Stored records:
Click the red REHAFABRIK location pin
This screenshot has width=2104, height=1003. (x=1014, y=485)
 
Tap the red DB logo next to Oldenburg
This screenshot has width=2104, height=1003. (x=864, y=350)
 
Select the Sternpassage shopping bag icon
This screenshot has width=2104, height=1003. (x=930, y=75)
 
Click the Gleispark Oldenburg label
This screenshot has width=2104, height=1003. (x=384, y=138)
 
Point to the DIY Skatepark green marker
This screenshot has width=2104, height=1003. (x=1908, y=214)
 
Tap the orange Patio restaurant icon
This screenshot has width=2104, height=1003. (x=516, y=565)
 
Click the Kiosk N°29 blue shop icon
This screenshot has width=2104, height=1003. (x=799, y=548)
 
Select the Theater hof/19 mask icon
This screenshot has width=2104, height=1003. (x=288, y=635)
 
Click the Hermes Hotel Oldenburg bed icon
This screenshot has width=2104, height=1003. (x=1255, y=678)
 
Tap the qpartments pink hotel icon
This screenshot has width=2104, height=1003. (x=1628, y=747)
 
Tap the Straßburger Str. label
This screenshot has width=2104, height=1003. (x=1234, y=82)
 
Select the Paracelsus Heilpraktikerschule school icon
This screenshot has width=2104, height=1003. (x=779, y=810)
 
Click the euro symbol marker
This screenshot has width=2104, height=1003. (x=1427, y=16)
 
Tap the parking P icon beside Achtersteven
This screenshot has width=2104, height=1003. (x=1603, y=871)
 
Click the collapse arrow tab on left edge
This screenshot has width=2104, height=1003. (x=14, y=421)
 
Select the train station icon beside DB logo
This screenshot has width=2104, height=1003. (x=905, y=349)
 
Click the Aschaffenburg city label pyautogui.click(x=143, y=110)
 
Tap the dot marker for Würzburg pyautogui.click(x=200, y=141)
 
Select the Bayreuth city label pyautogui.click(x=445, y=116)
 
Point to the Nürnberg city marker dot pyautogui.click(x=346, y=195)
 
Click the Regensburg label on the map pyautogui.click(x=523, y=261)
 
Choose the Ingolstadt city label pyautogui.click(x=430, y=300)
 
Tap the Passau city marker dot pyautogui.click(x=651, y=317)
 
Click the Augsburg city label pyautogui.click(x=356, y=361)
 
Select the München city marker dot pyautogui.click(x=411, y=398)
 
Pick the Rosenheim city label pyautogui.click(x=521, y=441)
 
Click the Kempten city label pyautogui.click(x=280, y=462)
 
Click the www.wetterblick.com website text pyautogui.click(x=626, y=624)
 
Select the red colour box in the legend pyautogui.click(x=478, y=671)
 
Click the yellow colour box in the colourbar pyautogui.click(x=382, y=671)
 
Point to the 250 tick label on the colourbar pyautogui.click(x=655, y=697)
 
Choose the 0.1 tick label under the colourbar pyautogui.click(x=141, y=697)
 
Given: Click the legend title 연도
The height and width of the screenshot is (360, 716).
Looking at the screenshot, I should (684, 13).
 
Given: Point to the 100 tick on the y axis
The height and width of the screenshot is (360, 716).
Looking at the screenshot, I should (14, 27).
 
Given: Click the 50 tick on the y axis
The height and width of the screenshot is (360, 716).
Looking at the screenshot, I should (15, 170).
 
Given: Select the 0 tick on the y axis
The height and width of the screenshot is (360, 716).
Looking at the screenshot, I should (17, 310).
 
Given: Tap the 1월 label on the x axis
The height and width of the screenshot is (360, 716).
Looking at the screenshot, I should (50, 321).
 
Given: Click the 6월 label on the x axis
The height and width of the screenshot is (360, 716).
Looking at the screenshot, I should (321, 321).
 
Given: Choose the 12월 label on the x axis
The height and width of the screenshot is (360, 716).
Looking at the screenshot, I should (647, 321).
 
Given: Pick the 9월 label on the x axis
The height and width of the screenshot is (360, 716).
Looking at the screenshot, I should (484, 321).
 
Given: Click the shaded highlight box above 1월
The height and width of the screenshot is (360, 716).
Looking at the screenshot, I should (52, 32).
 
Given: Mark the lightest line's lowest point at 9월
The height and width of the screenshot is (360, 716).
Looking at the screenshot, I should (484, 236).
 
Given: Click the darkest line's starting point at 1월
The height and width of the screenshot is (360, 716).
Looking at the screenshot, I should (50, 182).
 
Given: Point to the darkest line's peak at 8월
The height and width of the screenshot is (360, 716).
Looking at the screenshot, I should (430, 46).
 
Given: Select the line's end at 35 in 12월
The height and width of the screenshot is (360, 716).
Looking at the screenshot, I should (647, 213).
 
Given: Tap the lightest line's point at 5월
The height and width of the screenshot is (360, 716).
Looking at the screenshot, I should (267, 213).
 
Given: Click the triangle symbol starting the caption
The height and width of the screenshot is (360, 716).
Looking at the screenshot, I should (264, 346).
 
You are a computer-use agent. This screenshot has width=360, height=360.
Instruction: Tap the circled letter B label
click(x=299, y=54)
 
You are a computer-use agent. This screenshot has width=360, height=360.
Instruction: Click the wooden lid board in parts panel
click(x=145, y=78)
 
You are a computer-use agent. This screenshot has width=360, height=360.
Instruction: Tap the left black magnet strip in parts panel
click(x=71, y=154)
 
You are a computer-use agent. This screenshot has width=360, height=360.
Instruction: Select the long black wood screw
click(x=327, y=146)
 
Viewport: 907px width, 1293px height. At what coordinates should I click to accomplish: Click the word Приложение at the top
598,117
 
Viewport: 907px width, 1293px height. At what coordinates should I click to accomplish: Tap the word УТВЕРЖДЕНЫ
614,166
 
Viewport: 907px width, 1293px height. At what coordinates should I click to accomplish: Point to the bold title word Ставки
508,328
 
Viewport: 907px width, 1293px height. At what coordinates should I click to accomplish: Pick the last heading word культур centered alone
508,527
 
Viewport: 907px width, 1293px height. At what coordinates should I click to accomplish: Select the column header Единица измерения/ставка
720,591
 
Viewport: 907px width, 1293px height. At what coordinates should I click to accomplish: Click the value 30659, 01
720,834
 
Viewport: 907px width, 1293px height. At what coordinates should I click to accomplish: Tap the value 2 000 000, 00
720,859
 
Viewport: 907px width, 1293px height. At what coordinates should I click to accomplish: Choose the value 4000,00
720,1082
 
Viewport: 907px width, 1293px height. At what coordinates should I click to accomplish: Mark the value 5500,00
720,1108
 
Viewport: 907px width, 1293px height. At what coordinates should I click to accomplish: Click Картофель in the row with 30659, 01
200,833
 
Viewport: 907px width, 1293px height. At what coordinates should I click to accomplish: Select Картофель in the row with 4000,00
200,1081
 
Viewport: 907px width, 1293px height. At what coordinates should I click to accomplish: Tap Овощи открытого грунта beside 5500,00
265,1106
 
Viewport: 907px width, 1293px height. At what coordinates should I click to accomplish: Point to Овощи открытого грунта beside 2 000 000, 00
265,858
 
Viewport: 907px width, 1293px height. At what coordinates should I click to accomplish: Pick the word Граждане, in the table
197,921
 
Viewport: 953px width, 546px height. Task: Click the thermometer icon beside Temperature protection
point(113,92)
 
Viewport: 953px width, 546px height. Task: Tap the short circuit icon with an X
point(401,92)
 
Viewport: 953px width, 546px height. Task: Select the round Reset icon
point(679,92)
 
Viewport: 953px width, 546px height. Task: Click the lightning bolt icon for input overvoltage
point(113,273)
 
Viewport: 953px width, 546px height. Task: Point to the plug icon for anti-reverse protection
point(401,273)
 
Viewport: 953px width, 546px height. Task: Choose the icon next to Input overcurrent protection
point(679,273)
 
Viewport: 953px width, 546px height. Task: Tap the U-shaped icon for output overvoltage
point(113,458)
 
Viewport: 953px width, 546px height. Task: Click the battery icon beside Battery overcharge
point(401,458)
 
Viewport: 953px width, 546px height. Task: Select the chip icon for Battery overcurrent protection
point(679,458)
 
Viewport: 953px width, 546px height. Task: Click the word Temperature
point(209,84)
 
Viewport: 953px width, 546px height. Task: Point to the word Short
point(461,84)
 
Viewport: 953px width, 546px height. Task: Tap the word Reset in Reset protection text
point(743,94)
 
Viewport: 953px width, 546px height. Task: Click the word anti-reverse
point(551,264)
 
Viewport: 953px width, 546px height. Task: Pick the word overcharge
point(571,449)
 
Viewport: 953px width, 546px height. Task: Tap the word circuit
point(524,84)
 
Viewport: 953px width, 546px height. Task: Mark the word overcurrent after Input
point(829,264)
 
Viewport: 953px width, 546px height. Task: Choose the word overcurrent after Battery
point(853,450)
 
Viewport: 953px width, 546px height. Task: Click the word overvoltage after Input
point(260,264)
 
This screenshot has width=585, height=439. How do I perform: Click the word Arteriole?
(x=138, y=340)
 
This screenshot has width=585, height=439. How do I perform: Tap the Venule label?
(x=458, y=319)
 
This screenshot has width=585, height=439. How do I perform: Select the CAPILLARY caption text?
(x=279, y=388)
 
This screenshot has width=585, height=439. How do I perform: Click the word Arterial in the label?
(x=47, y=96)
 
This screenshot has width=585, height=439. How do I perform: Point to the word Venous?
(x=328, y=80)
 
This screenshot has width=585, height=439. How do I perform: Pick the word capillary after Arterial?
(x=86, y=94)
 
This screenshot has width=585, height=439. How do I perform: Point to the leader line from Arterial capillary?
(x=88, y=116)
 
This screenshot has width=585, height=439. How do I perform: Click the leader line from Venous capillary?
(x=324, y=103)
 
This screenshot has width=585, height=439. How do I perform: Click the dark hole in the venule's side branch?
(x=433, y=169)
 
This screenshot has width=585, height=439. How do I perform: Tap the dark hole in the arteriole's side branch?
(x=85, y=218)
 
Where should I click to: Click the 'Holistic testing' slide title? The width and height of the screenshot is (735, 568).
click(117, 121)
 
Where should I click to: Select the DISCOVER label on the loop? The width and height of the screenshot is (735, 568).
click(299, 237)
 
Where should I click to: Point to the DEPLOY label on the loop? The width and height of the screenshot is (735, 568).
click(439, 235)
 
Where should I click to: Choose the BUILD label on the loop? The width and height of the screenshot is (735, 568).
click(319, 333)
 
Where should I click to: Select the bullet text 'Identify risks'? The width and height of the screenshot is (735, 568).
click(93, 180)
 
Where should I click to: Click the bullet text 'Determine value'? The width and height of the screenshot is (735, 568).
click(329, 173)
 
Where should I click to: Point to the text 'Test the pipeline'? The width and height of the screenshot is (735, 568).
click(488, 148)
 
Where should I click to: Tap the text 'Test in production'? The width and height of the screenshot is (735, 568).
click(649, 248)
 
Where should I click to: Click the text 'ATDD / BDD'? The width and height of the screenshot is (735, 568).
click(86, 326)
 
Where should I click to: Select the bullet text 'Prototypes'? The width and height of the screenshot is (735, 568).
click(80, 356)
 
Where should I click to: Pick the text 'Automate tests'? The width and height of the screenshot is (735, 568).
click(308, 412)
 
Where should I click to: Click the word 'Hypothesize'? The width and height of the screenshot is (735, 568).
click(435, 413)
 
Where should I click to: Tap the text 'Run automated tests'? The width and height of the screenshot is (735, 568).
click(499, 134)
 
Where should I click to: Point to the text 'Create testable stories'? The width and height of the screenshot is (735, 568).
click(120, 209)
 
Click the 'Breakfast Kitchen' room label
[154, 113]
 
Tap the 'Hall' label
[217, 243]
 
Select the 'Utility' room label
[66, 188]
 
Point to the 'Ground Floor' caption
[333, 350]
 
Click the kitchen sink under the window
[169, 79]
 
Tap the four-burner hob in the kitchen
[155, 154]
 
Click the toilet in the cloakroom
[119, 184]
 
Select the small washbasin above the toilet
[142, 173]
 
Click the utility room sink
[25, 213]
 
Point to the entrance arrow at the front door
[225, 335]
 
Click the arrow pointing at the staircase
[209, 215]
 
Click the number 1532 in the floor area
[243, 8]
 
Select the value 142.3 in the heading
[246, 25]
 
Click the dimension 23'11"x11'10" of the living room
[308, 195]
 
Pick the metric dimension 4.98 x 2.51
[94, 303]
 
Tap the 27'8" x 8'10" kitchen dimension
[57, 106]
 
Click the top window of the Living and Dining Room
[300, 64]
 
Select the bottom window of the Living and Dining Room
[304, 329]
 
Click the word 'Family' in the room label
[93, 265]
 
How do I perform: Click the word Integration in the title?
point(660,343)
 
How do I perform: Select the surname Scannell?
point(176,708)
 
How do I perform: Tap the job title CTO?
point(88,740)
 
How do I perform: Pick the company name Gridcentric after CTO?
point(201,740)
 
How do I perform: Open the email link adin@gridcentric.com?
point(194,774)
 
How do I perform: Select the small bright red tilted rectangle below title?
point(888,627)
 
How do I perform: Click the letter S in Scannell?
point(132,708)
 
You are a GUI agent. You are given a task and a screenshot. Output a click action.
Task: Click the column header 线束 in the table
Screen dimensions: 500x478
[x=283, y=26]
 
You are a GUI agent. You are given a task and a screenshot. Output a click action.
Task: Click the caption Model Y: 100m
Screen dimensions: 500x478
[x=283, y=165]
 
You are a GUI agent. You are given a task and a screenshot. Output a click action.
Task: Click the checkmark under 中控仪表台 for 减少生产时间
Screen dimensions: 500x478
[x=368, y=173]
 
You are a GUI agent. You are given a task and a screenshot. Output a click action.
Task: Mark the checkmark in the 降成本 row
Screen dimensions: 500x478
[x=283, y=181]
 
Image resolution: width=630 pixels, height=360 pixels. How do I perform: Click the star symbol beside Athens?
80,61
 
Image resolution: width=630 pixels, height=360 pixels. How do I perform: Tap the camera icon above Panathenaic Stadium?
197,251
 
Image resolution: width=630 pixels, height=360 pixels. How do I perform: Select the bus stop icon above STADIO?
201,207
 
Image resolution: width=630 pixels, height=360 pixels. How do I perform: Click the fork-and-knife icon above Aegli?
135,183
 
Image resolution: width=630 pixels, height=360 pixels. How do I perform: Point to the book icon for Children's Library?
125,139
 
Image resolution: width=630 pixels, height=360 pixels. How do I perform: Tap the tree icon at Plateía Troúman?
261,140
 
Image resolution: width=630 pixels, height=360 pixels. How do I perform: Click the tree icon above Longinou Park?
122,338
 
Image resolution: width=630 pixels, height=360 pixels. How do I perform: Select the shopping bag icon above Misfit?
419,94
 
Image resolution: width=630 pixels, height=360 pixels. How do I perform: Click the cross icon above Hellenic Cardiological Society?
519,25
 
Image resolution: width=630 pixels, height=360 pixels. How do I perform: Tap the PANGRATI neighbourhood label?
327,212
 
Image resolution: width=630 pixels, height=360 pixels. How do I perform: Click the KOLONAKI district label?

- To do -
Copy out the lines of the records word for word, starting with the line that contains "Граждане, in the table" and going on through the line that contains "point(679,273)".

- Reply to the exercise -
Viewport: 907px width, 1293px height. At what coordinates should I click to accomplish: Pick the word Граждане, in the table
197,921
 
Viewport: 953px width, 546px height. Task: Click the thermometer icon beside Temperature protection
point(113,92)
 
Viewport: 953px width, 546px height. Task: Tap the short circuit icon with an X
point(401,92)
 
Viewport: 953px width, 546px height. Task: Select the round Reset icon
point(679,92)
 
Viewport: 953px width, 546px height. Task: Click the lightning bolt icon for input overvoltage
point(113,273)
 
Viewport: 953px width, 546px height. Task: Point to the plug icon for anti-reverse protection
point(401,273)
 
Viewport: 953px width, 546px height. Task: Choose the icon next to Input overcurrent protection
point(679,273)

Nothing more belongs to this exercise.